11 DecEmu’s Ass

My son has been showing my husband and I pre skiing exercises. Think Emu with an ass the size of Wales, knees bent in ski goggles. That’s my husband. I look great in position.

It’s very true that you need to be fit to ski. You also need to be super fit to shop for all the gear you need and lug it to the airport. Skiing is not a minimal holiday. Hats, scarves, thermals, liners (?), sun block, sun cream, painkillers and flares for an emergency (mountain not fashion) are all essentials. That’s after you’ve got the actual essentials like skis, boots, jackets and trousers. Multiply all that times 6 and I’m wondering why I thought this would be easier than doing Christmas.

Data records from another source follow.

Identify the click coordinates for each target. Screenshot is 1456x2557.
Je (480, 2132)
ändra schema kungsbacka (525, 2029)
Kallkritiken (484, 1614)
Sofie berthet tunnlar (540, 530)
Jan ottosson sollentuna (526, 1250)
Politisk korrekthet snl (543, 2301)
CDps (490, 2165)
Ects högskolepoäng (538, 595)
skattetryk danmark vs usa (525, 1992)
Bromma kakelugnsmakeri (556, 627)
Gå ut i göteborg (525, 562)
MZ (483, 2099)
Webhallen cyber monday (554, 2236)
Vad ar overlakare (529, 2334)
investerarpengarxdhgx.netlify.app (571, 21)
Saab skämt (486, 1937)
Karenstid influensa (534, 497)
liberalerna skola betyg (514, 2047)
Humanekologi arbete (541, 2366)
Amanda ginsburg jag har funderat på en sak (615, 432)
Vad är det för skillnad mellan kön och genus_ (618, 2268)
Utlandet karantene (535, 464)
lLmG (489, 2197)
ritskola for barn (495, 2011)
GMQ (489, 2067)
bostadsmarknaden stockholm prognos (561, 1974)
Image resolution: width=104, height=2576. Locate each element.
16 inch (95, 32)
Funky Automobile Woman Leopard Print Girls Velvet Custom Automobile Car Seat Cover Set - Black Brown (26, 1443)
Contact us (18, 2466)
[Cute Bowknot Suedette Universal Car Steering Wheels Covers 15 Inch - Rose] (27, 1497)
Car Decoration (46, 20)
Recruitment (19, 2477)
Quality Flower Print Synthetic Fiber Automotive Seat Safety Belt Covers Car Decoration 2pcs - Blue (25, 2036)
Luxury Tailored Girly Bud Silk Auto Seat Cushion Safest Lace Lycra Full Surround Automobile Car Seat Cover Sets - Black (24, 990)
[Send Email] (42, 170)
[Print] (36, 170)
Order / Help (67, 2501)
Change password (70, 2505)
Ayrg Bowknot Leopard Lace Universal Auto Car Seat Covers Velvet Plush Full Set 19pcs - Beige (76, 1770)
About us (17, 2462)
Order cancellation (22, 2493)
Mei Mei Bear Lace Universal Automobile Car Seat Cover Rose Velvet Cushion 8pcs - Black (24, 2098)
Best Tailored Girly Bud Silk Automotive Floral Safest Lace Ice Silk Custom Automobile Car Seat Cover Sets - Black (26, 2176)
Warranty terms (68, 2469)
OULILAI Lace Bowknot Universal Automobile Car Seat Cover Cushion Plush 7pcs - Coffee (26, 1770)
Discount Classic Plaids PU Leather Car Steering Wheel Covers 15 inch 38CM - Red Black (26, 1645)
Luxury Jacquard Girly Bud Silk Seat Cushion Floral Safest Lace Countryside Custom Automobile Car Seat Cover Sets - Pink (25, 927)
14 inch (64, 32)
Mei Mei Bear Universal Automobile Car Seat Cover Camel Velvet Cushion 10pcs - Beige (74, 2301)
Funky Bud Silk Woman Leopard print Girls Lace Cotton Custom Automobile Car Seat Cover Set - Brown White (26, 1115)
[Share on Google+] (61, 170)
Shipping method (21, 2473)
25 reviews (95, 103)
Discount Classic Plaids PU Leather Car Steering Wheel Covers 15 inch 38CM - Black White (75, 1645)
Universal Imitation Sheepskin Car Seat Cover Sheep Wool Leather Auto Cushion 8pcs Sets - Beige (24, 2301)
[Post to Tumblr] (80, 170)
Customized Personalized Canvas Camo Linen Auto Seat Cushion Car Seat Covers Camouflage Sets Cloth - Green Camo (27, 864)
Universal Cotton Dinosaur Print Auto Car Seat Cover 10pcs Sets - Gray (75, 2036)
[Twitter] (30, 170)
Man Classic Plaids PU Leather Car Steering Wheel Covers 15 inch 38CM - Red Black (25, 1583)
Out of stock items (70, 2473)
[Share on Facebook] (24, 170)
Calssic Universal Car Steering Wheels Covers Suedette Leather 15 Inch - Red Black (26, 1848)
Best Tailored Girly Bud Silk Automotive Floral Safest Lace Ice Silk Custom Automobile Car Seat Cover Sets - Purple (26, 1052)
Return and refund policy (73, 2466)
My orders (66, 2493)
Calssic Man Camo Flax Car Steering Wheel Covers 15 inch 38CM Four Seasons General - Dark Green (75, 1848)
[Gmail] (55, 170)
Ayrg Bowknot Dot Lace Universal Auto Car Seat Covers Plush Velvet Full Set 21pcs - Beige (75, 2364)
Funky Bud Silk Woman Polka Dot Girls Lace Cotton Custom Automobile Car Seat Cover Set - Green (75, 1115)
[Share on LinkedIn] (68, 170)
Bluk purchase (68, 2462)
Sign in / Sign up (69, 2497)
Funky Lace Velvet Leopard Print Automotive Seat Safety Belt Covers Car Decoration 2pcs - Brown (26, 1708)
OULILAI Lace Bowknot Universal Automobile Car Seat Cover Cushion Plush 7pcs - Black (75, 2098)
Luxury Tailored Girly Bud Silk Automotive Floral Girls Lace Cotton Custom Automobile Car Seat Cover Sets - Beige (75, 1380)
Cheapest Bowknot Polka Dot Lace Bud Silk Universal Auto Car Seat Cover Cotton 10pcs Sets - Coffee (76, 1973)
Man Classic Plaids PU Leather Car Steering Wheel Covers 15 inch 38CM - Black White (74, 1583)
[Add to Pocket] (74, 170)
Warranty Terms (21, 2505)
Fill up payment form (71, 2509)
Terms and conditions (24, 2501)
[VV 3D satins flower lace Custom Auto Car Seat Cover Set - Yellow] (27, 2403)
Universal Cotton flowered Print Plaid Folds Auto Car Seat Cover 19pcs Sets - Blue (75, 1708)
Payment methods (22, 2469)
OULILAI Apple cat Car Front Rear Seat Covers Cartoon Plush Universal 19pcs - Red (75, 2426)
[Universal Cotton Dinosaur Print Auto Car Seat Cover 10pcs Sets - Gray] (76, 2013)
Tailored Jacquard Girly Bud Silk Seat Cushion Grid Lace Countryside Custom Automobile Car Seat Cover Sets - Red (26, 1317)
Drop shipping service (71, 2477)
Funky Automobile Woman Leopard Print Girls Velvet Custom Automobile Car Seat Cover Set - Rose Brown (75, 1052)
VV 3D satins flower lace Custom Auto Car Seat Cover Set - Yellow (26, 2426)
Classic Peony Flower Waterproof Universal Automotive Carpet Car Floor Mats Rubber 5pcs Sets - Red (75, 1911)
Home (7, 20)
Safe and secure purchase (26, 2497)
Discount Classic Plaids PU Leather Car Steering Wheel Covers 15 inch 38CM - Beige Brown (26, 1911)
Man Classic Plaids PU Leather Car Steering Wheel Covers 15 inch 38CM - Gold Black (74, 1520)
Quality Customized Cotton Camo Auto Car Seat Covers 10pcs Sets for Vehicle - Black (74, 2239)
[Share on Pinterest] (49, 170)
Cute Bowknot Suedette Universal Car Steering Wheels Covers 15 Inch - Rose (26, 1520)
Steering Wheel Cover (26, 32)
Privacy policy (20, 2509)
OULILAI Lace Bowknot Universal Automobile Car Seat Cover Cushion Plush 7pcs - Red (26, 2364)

And you don’t have to wash a Christmas tree after you’ve used it, unlike ski gear.

The last time I stood on a pair of skis was a decade a go on a dry slope after I’d told the ski giver-outer, who looked like Justin Timberlake, that I weighed 8 stone. He had surprised me with the question, I had no idea why he wanted to know such personal information, and I decided he must fancy me. So I told him what I thought he wanted to hear. My answer was at least 8 stone out (up or down, you guess) and he was too polite to contradict me. When I later fell out of my skiis just standing still I discovered that he needed to know my real weight not because he was in lust, but because fitting skis is all about tension.

Tension. I know all about that, with bobbles on.